Arribo al país vasco y el llanto solidario

Nuestra llegada a Hondarribia fue muy emotiva. La solidaridad de Euskadi con la revolución sandinista se remonta a antes del triunfo. Primero aportando dinero para la guerrilla y luego con el triunfo a través de las brigadas internacionalistas que se dispersaron por toda la geografía de Nicaragua, implicándose de lleno en aquella aventura.

El día de los comicios, en infinidad de pueblos se organizaron cenas populares para esperar despiertos los resultados electorales. Al conocer la derrota del Frente lloraron, lloraron mucho. Cuando nosotros llegamos, casi dos meses después, continuaban llorando.

Nosotros nos convertimos en embajadores involuntarios de la revolución perdida.

Cuando anunciamos a los padres de Juan nuestra decisión de venirnos, inmediatamente nos dieron todo su apoyo y la primera cosa fue ofrecernos un semi sótano que tenían en una casa que recién habían comprado.

Nosotros aceptamos corriendo sin saber que como no era habitable, eso significaba que a partir de ese momento la familia y los amigos de Juan empezaban una carrera contra el tiempo. Tenían sólo un mes para convertir aquella bodega en la casita acogedora que nosotros encontramos, tarea en la que, con el paso de los días, se fue implicando más y más gente.

No descuidaron ni el mínimo detalle. Lo más bonito de la casa era el cuarto de los niños. Juguetes adornando todos los rincones, una librería llena de libros de cuentos, el armario lleno de ropa bien organizada…Toda esa solidaridad y esa gran acogida nos ayudo a aterrizar.

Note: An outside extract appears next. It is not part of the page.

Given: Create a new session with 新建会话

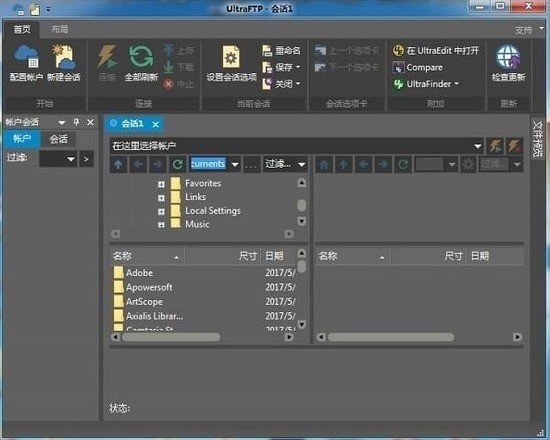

El dolor por la decisión tomada

Una vez que la supervivencia quedó resuelta, los niños empezaron la escuela. Juan encontró trabajo como pescador en uno de los barcos atuneros del pueblo y yo en la pizzería del pueblo como camarera.

Me quedó tiempo para pensar en las consecuencias de mi decisión, porque aunque aquí estaba rodeada de gente estupenda, mis afectos de toda la vida se habían quedado en Nicaragua, mis hijos crecerían lejos de sus tíos y primos, además de ajenos a nuestra cultura. Y entonces en un rinconcito ubicado entre el corazón y el estómago, empezó a crecer la tristeza que me ha acompañado durante estos 20 años.Echo en falta la vida cotidiana con mi familia y siento morriña de la Nicaragua rojinegra de los años de la revolución y de la que no he encontrado ni rastro en mis dos únicas visitas.

Paradójicamente, la distancia ha hecho que cada día me sienta más nicaragüense y si de algo me siento orgullosa, es de haber conseguido que Tamara y Larrun se sientan euskaldunes y nicaragüenses.

Económicamente hablando, la vida aquí es tan difícil como en cualquier parte del mundo. A eso se suma que los pobres somos inmigrantes en cuanto salimos de nuestro país, los ricos son turistas.

Yo he tenido la suerte de caer en un sitio en el que aún hay gente que sueña, cree y lucha por la justicia. Yo me he pegado a ellos y así consigo no sentirme tan lejos de la Nicaragua, Nicaragüita, la flor más linda de mi querer.